## Text extract:
start

K&R's The C Programming language should probably be added to the list of books, since Stroustrup's is there. SavantEdge 23:43, 26 April 2007 (UTC)

I agree. I added it. Jeff Carr (talk) 05:57, 19 November 2007 (UTC)

One usage of the device is not listed

Apart from being used in the context of writing to a device. The device is also used to test C compilers and C++ compilers. Essentially, if the compiler freaks out on the code it isn't a true C or C++ compiler.

Also, as others said, there are other uses of the device other than writing to device. The *to++ = func(*from++) example is as such a more general use of the device.

I also think one should be explicite about telling that the switch is done outside of the loop. It seems that many people misses this detail - if the switch is done inside the loop you make the test each time and gain nothing and also it is not duff's device any more.

Alf —Preceding unsigned comment added by 217.144.227.22 (talk) 11:30, 9 January 2008 (UTC)

Irreducible flow graph?

Doesn't Duff's Device give you an irreducible flow graph, so that an optimizing compiler would most likely split it, giving one the same code as one would get handling the count % 8 bytes outside the loop? —Preceding unsigned comment added by 209.234.91.82 (talk) 15:59, 31 January 2008 (UTC)

Modern compilers

Shouldn't modern compilers already have some kind of loop unrolling optimization like this already?

I don't see any advantage of using this device, other than for historic reason.--Huntercool (talk) 10:37, 6 June 2008 (UTC)

Duff's Device targets a very special problem (serial copy to a register) that modern compilers are unlikely to have an optimization for. That said, the device itself is probably not useful for its original purpose, but the technique is still applicable. For example, it is possible to implement protothreads in pure C with the same nested switch/case construct. Rrelf (talk) 11:28, 11 June 2008 (UTC)

end

## Listing:
start

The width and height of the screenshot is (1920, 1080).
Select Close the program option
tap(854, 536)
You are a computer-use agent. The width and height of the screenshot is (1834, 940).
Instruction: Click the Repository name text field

end

## Objectives:
1/ In the Duff's device discussion, what is given as an example of something that can be implemented in pure C with the same nested switch/case construct?
2/ Extend the Duff's device discussion, picking up right after its final comment.

## Outputs for the tasks:
1/ Protothreads.

2/
Compiler warnings

When I compile the example source on a linux box, I get:

% gcc -O2 -Wall -o duff-orig duff-orig.c
duff-orig.c:6: warning: return type of 'main' is not 'int'
duff-orig.c: In function 'main':
duff-orig.c:9: warning: implicit declaration of function 'atoi'
duff-orig.c:10: warning: implicit declaration of function 'send'
duff-orig.c: At top level:
duff-orig.c:14: warning: conflicting types for 'send'
duff-orig.c:10: warning: previous implicit declaration of 'send' was here

Therefore I would make the following suggestions:

  • Fix main's return type, add a "return 0".
  • Add an include for stdlib.h for the atoi prototype.
  • Rename send to something not already used, like duff().
  • Add a prototype for duff() above main().

The result compiles cleanly, here it is. Do these changes detract from the readability of the example?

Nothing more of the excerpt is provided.